[DATASET ENTRIES]
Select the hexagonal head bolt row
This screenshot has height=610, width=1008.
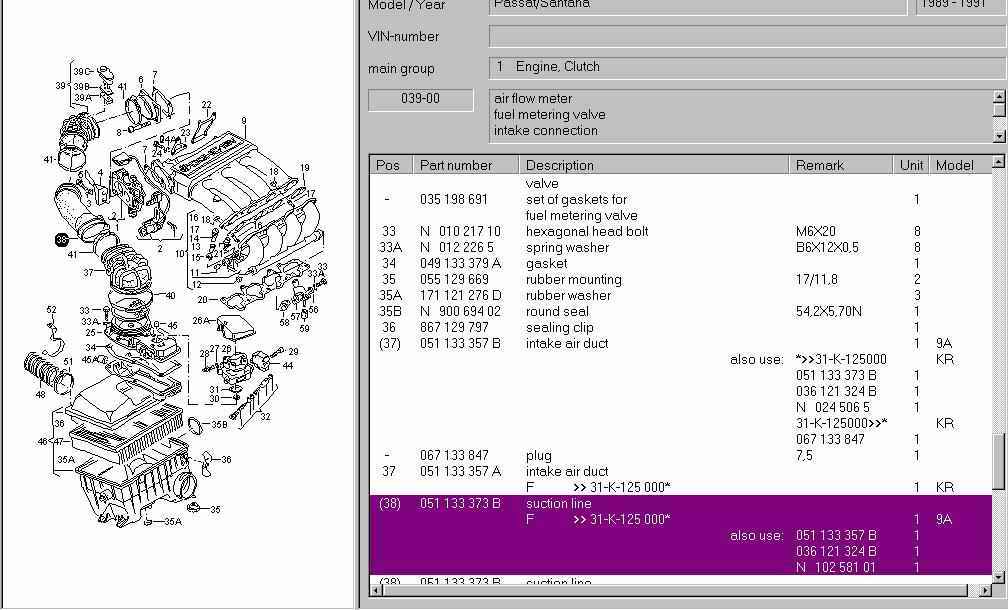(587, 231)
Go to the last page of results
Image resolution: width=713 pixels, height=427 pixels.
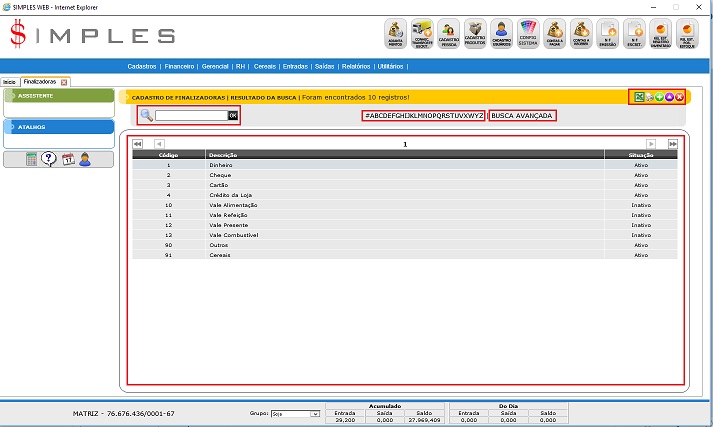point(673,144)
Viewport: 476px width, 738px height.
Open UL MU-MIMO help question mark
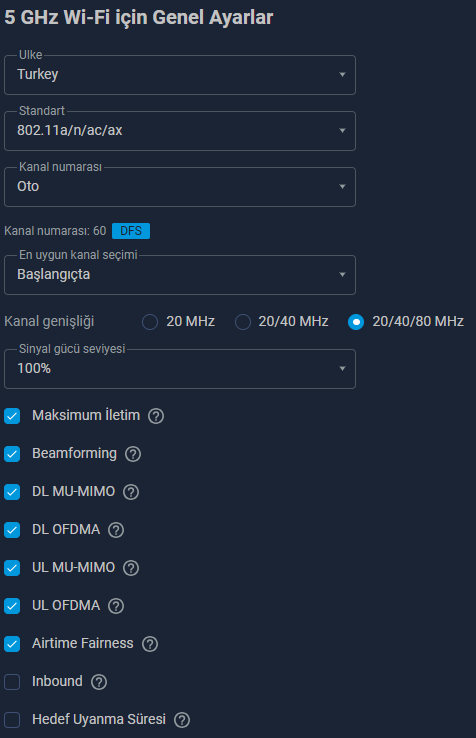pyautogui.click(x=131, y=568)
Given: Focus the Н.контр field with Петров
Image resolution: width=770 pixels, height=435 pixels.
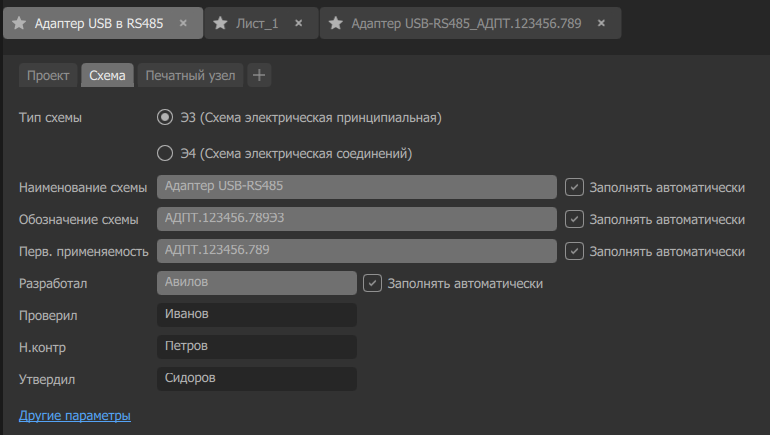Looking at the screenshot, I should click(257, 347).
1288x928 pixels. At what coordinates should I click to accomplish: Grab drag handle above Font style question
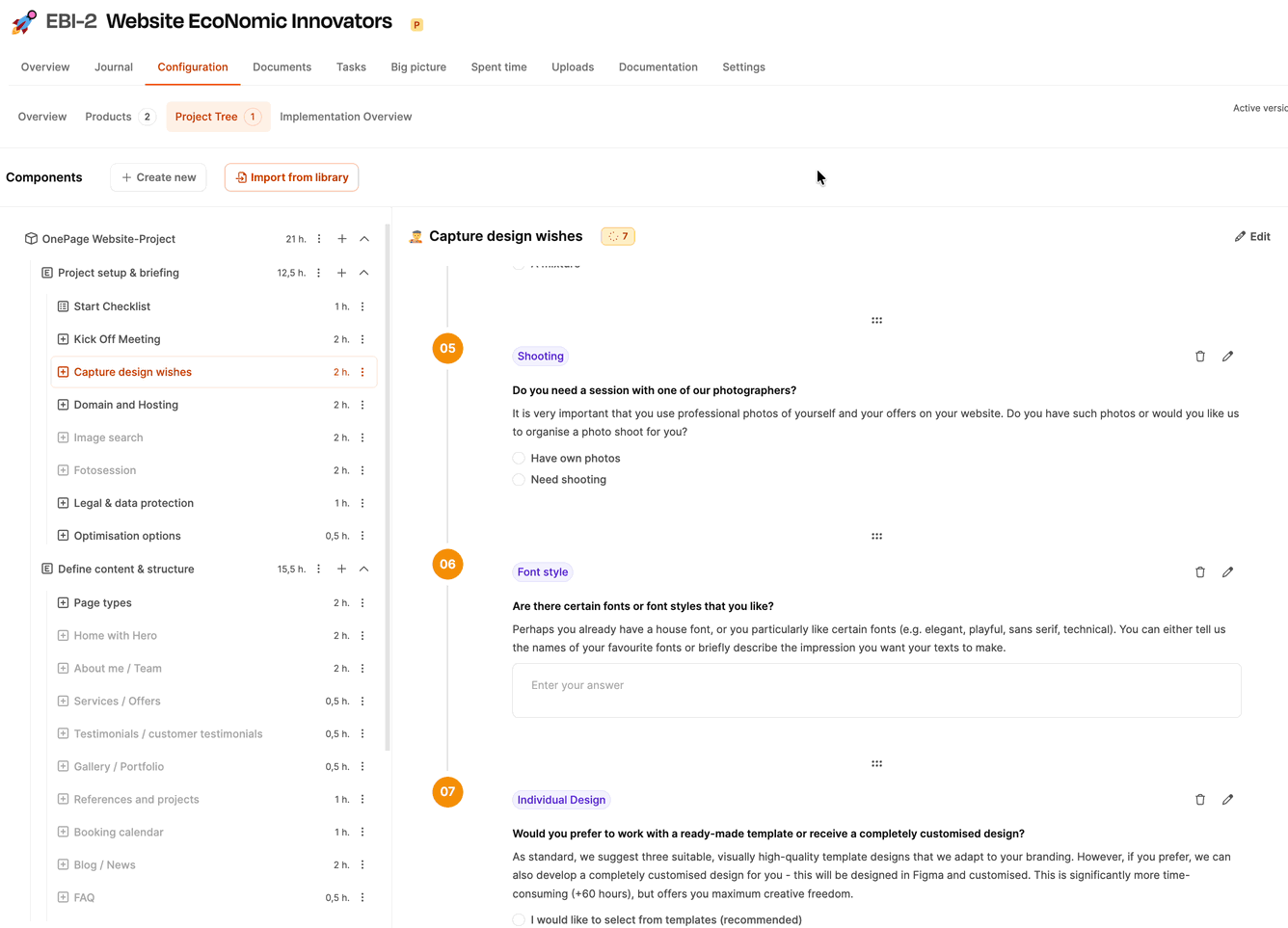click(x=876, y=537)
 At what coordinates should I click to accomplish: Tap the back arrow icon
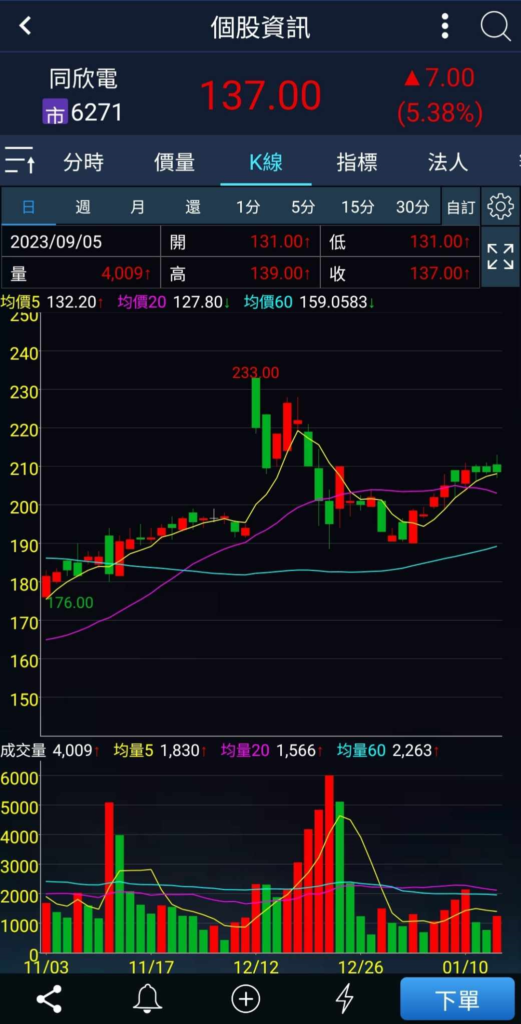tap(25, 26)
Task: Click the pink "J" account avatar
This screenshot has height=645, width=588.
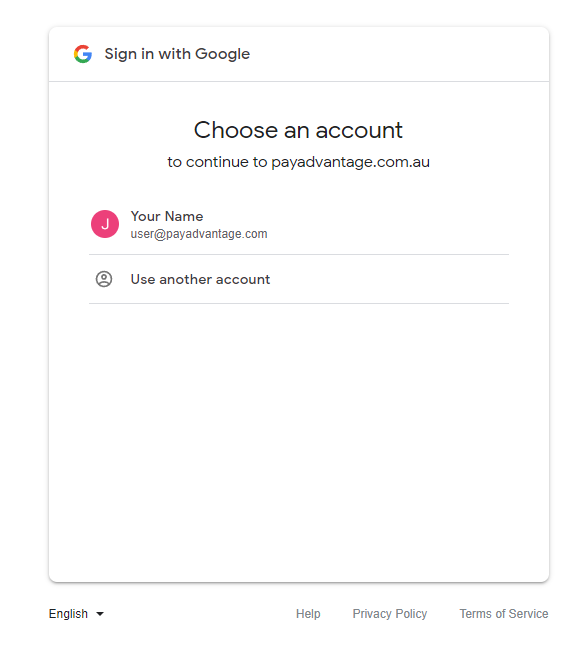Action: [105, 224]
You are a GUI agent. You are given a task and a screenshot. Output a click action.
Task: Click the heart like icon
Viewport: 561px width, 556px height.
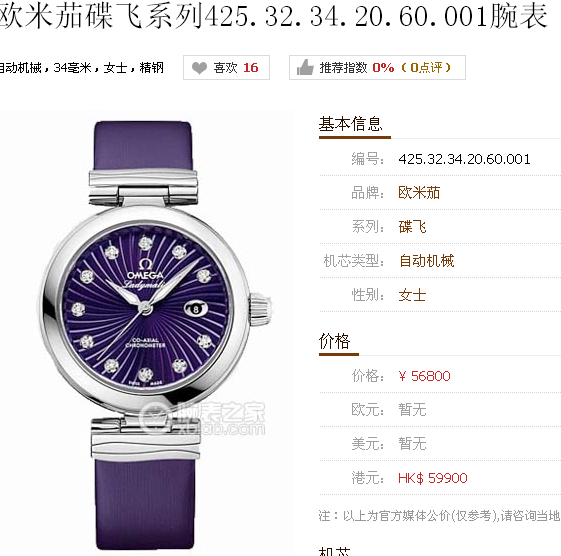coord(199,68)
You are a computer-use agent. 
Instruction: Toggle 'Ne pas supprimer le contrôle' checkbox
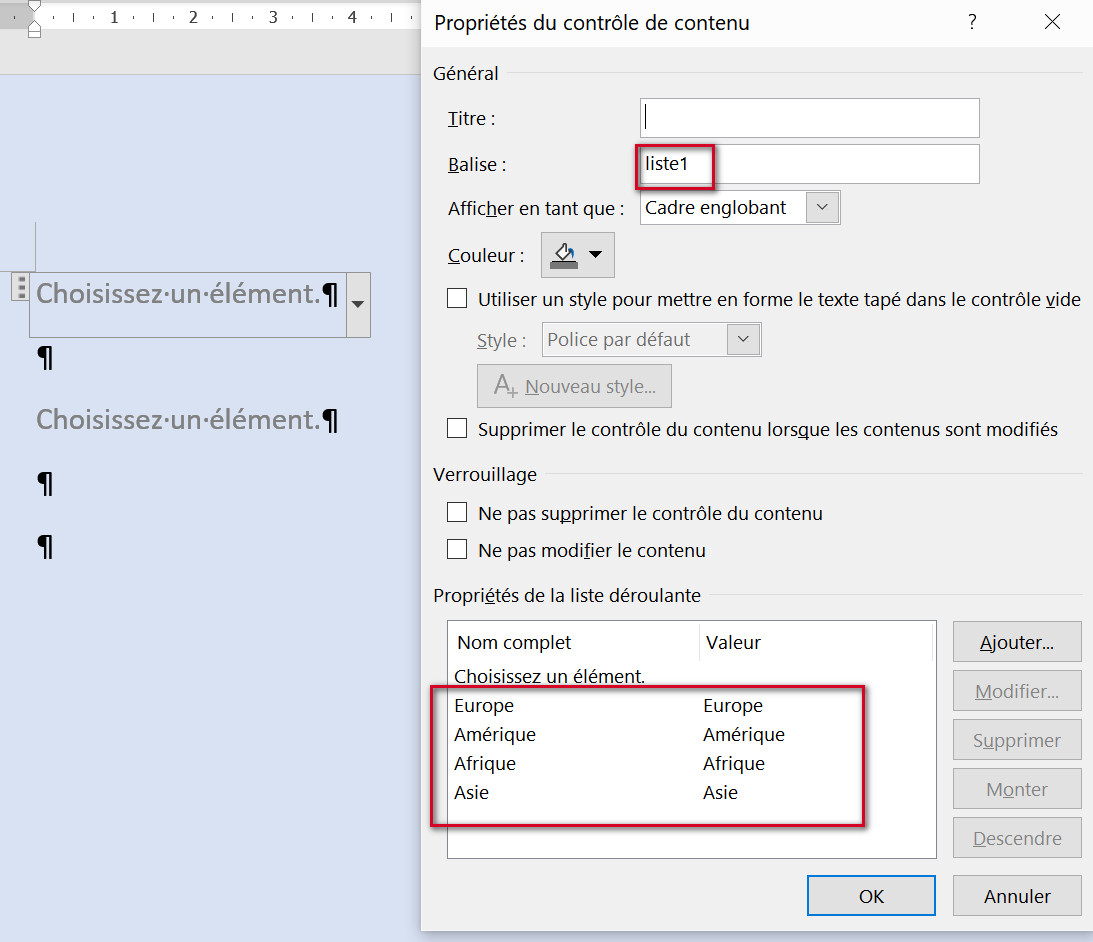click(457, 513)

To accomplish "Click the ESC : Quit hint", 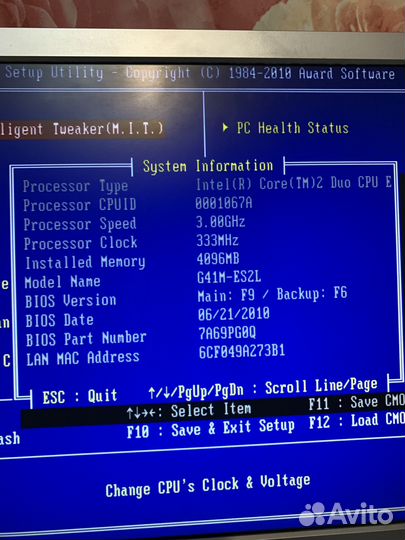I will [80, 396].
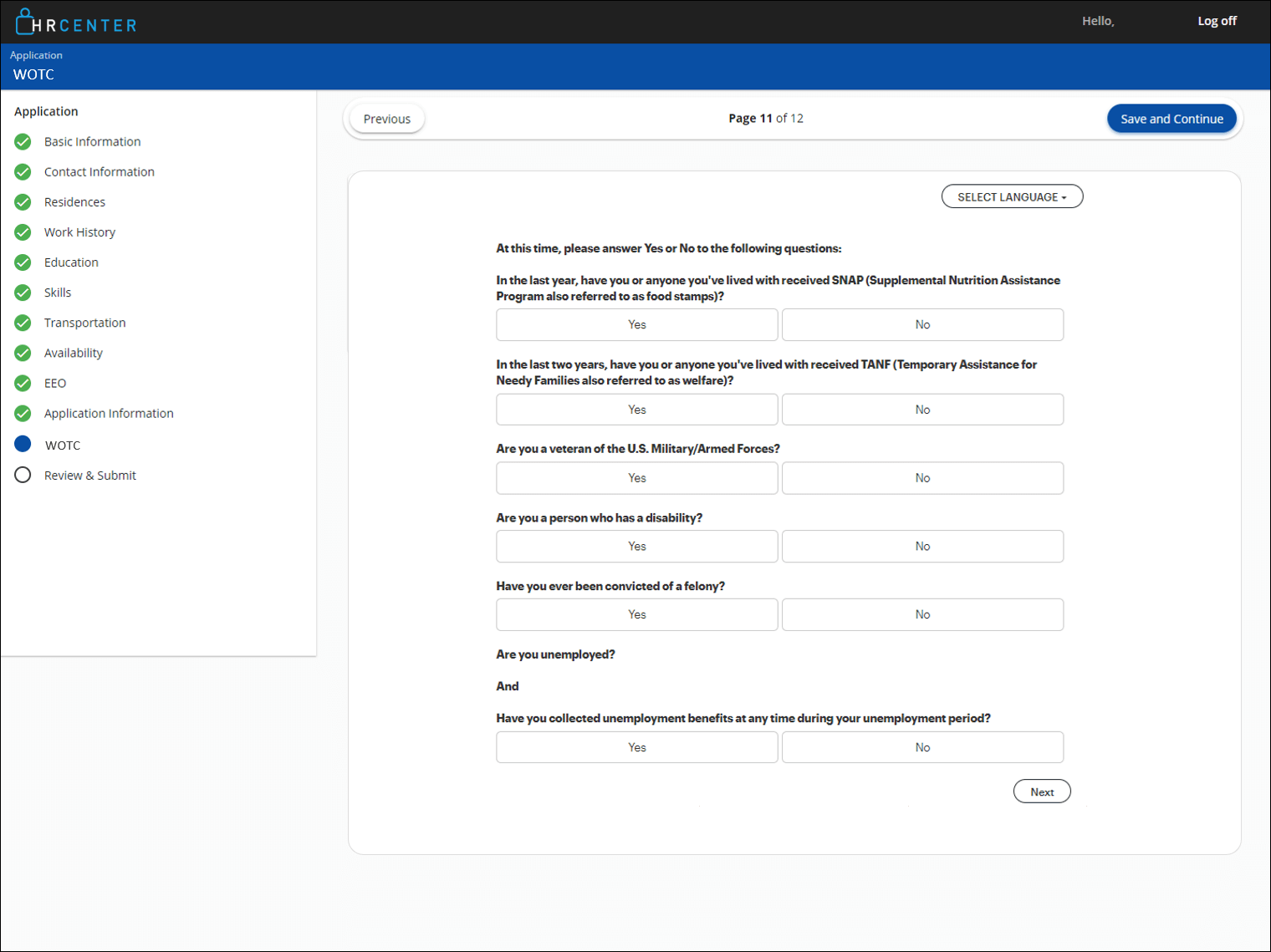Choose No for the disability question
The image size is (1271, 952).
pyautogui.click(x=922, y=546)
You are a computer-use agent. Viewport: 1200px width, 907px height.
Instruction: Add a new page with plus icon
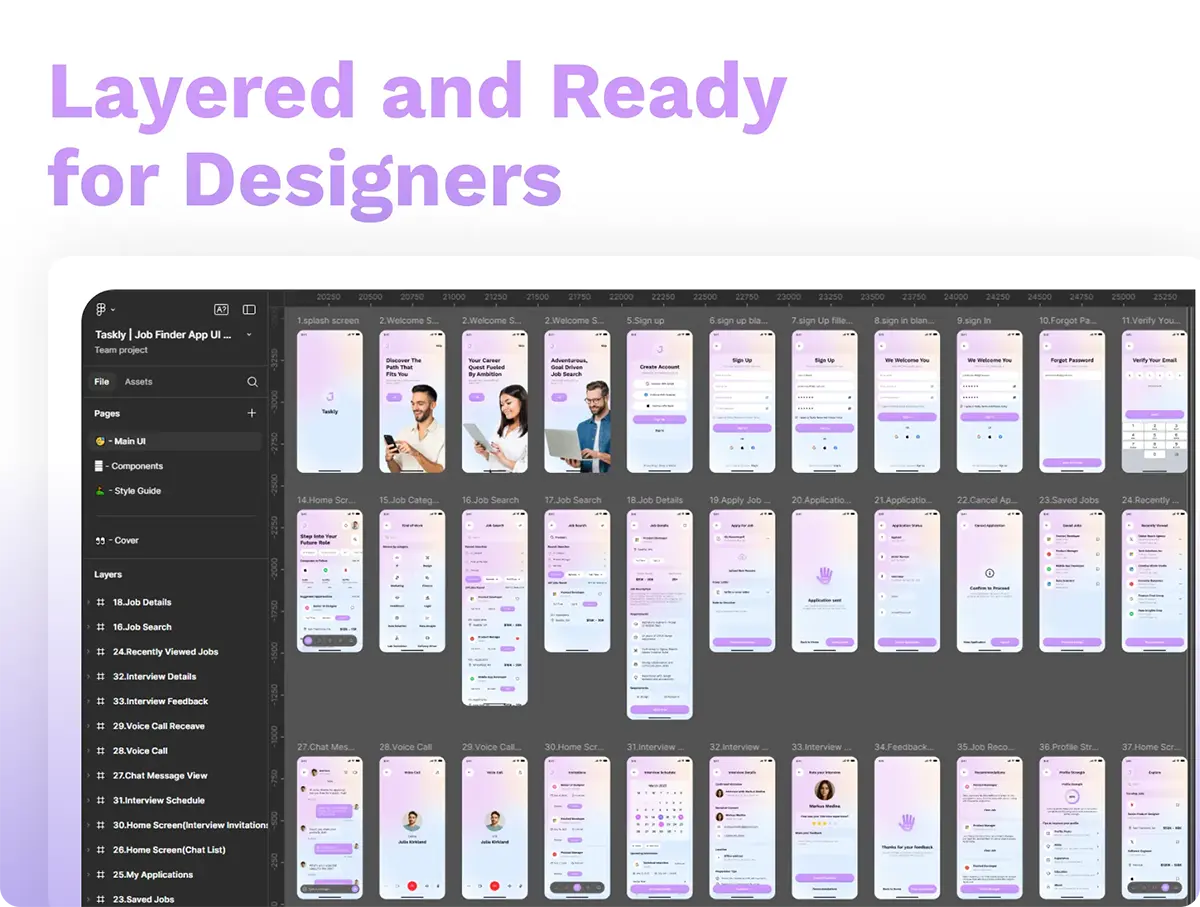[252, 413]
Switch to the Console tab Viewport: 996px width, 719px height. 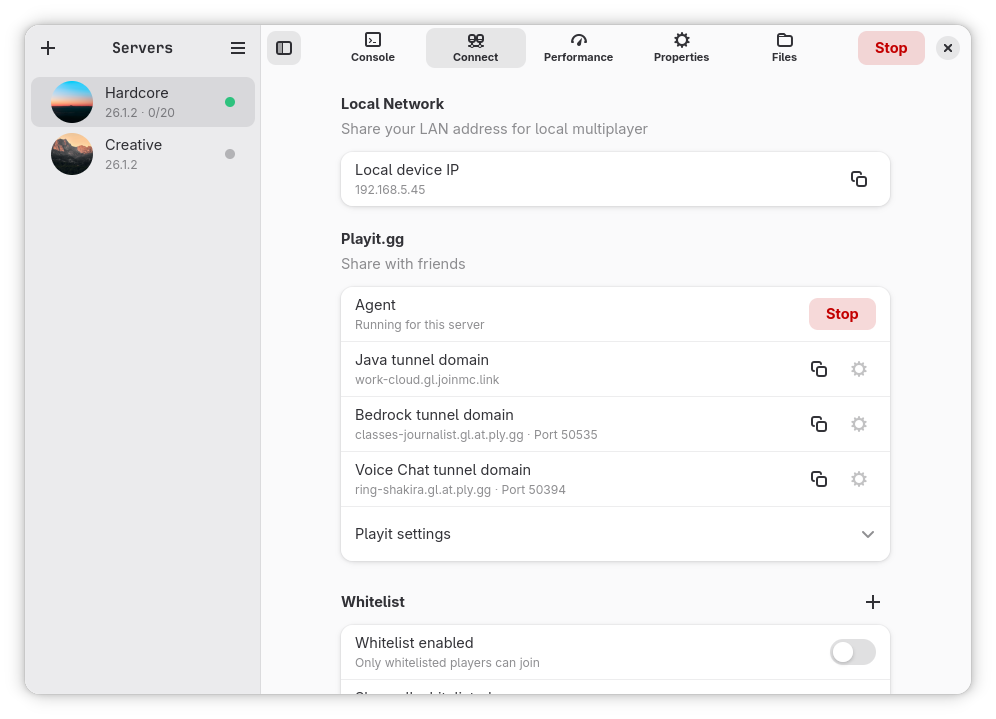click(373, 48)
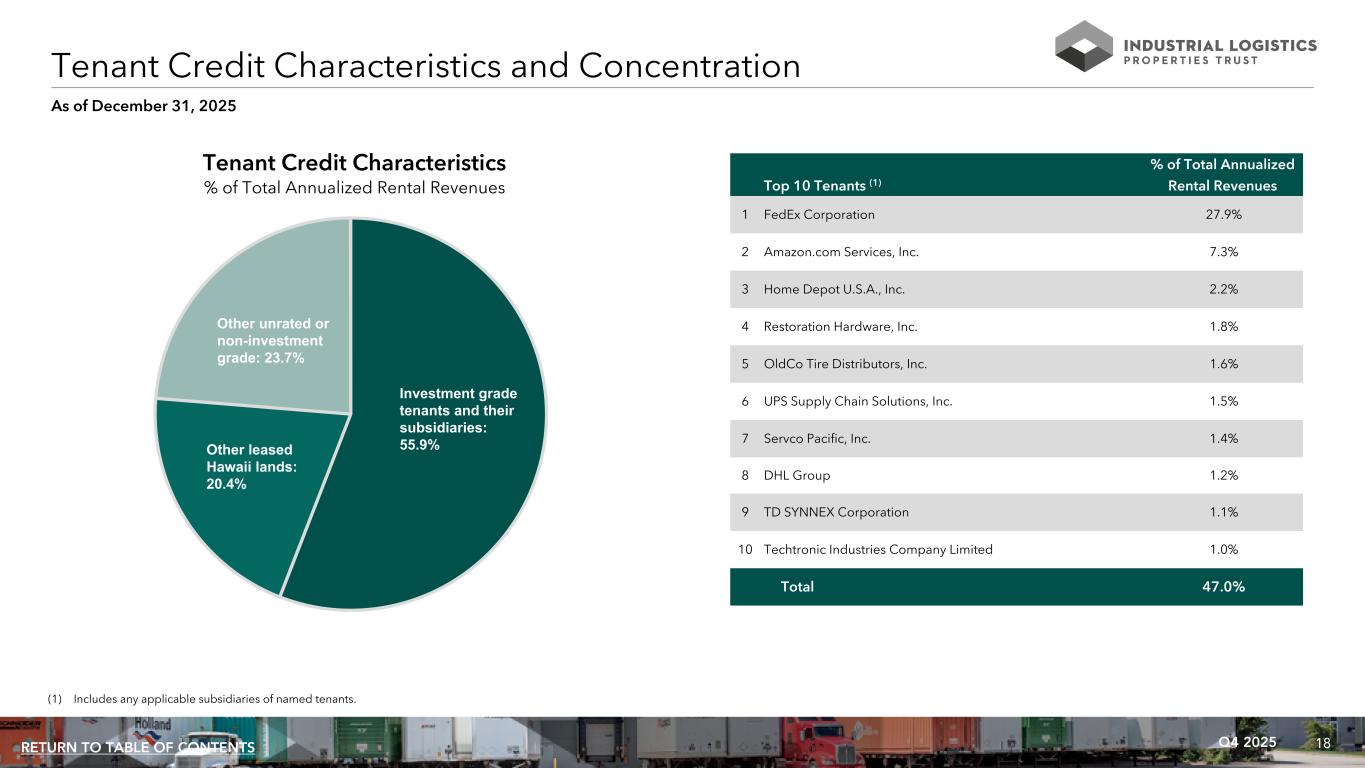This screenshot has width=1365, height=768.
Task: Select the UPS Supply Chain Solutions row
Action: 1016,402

[TASK BRIEF] Could you show every line of the material that includes the string "computer"?

[RESPONSE AREA]
You are a computer-use agent. 
You are a computer-use agent. Viewport: 1200px width, 907px height.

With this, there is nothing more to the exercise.